For some time now, the House has been called “dysfunctional” by critics on the right and the left. House hard-liners were largely responsible for the government shutdown. The speaker has undergone a series of ordeals, including the Budget Control Act of 2011 and the “fiscal cliff,” because a significant segment of his caucus is entirely unrealistic. But now the House is, if not picture-perfect, at least doing its job professionally.
To the dismay of liberals and right-wing immigration reform opponents (both rooting for failure), Speaker John Boehner (Ohio) promised that immigration reform was coming. The House has already done its work in passing Iran sanctions, intelligence reauthorization and a variety of economic and energy-related bills, as his staff was delighted to point out. Rep.
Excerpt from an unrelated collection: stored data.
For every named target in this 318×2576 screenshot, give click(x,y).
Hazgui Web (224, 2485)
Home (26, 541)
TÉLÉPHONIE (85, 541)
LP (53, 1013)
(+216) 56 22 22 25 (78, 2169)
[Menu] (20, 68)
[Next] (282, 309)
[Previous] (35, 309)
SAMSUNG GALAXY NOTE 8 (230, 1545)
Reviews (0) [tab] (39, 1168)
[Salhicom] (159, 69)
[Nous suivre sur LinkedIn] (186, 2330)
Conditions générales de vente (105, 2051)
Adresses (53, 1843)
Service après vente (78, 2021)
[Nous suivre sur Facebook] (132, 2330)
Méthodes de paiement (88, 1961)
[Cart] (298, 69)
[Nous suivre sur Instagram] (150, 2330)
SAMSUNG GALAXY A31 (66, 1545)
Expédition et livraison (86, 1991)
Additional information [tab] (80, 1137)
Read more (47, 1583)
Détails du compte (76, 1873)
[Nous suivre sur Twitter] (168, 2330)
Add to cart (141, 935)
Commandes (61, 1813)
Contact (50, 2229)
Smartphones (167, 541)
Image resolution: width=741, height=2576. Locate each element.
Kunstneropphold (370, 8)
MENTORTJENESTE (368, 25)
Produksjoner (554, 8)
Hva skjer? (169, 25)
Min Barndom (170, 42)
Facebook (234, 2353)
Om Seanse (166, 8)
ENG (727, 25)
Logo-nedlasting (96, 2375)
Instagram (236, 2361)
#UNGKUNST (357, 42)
Paul Ryan (R-Wis.) is reportedly narrowing in on a budget deal with modest spending cuts and some discrete trades for sequestration relief (thereby allowing some much-needed defense spending, but keeping the spending straitjacket in place with no tax hikes). The back-benchers seem to have been tamed, if not charmed.
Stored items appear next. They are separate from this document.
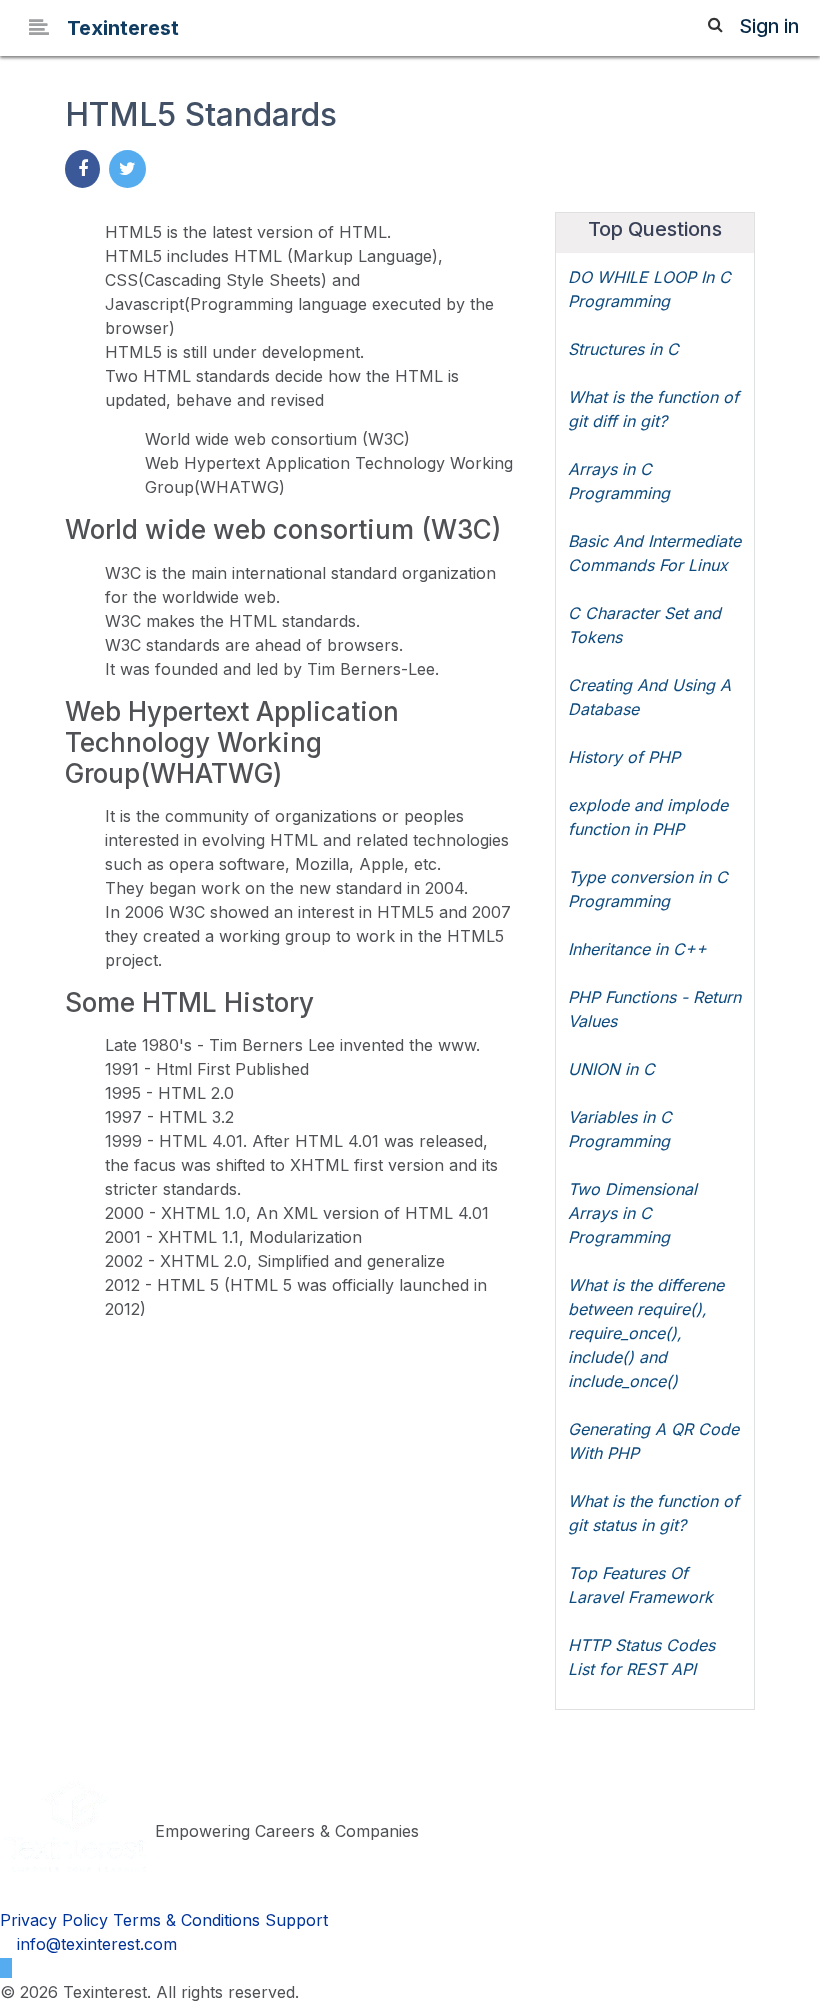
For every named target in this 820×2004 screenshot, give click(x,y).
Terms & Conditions (186, 1920)
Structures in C (623, 349)
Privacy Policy (54, 1920)
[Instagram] (23, 1968)
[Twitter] (6, 1968)
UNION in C (611, 1069)
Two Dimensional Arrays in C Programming (632, 1213)
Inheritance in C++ (637, 949)
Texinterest (123, 28)
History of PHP (624, 757)
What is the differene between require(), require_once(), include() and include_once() (646, 1333)
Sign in (769, 26)
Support (296, 1920)
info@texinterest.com (94, 1944)
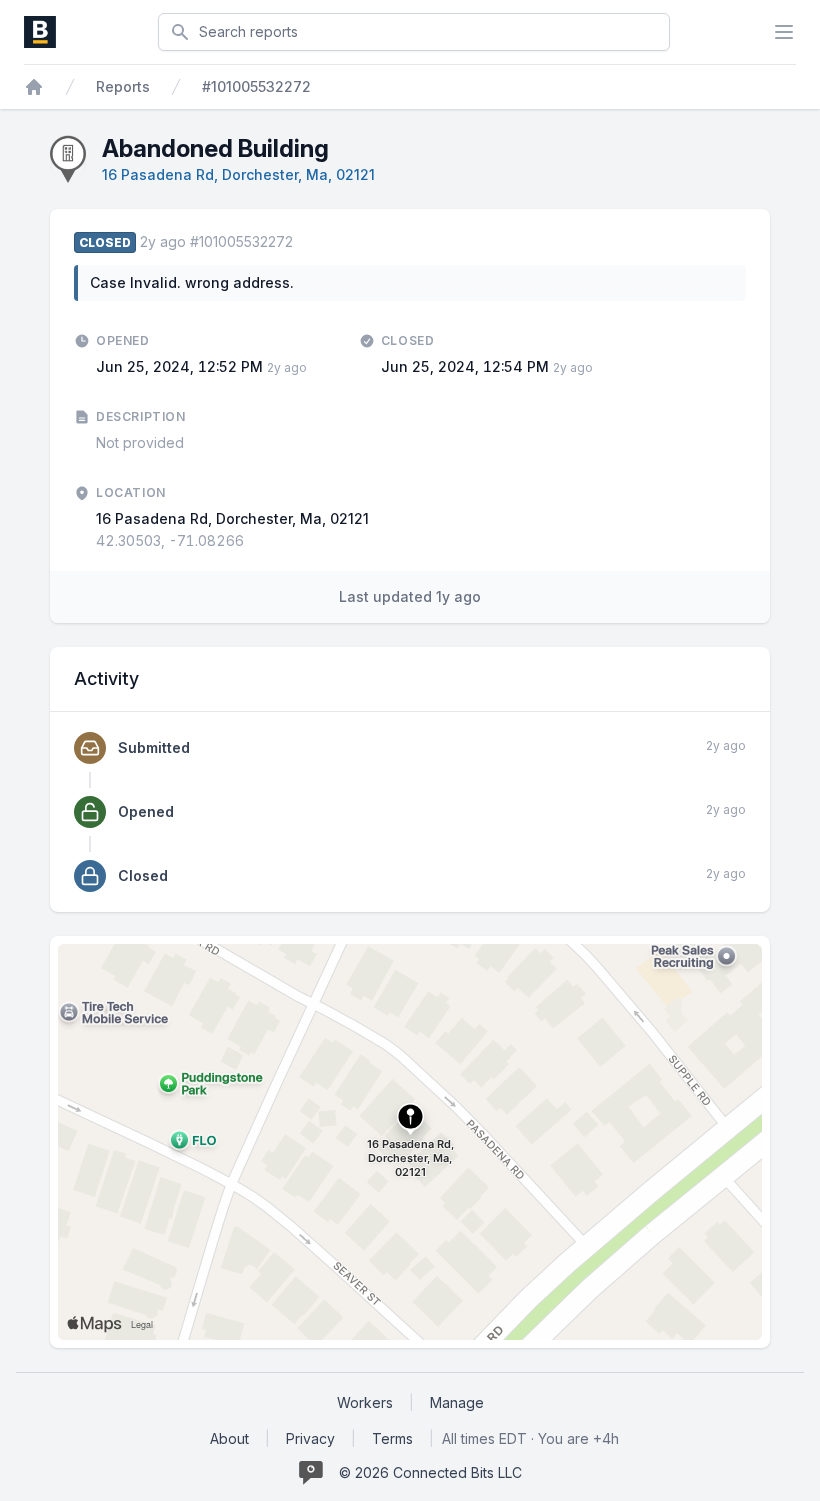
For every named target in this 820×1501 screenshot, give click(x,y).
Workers (365, 1402)
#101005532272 (256, 86)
In fact, Boehner somehow managed to come through the shutdown fight in better standing with his caucus than when he went in. Intentional or not, his loose reins allowed the back-benchers to blow off steam and, frankly, embarrass themselves. Most of the caucus now seems ready for business.
The Senate, meanwhile, is a mess. Majority Leader Harry Reid pulled the trigger on the “nuclear option,” which many liberals are already regretting and which will make it hard to do anything of note in that body. He has potentially transformed the political landscape, which is likely to result in even rockier and more partisan politics in the year ahead. The Senate has yet to pass a defense reauthorization act. Iran sanctions will have to wait until December. The sole achievement is an immigration reform bill so large and cumbersome that even the president is amenable to breaking it up and following the House’s demand for a series of separate bills.
And worst of all, Reid has bottled up Obamacare “fix” legislation, desperately needed by imperiled red-state Democrats trying to shield themselves from the health-care debacle. As seen in falling poll numbers for a number of Democrats up in 2014, Reid may be a year away from turning over the gavel to Sen. Mitch McConnell (R-Ky.) and a band of aggrieved Republicans with every intention of using new filibuster rules to their advantage.
I have wondered for several months: What are the Democrats supposed to run on in 2014?
Voted for Obamacare but didn’t know what was in it.
Couldn’t get my leader to allow votes to fix Obamacare.
Ran interference for the White House on scandals.
Let entitlements balloon.
Made it possible to jam through unqualified nominees.
Refused to budge on the Keystone XL pipeline.
None of those really seem to sing, you know? And what would they do if elected (and if, good golly, the House flipped)? No one really doubts that Reid and Obama would cook up two years of big government legislation, like we saw in the first two years of the Obama presidency, tax hikes and a bevy of appointments of extreme and marginally qualified people whom the GOP would be powerless to stop.
In short, Reid has helped make an excellent case for why the country would be better served by a GOP majority in the Senate. It’s not what he had in mind, but it would be a satisfying comeuppance if the Republicans could pull it off in 2014.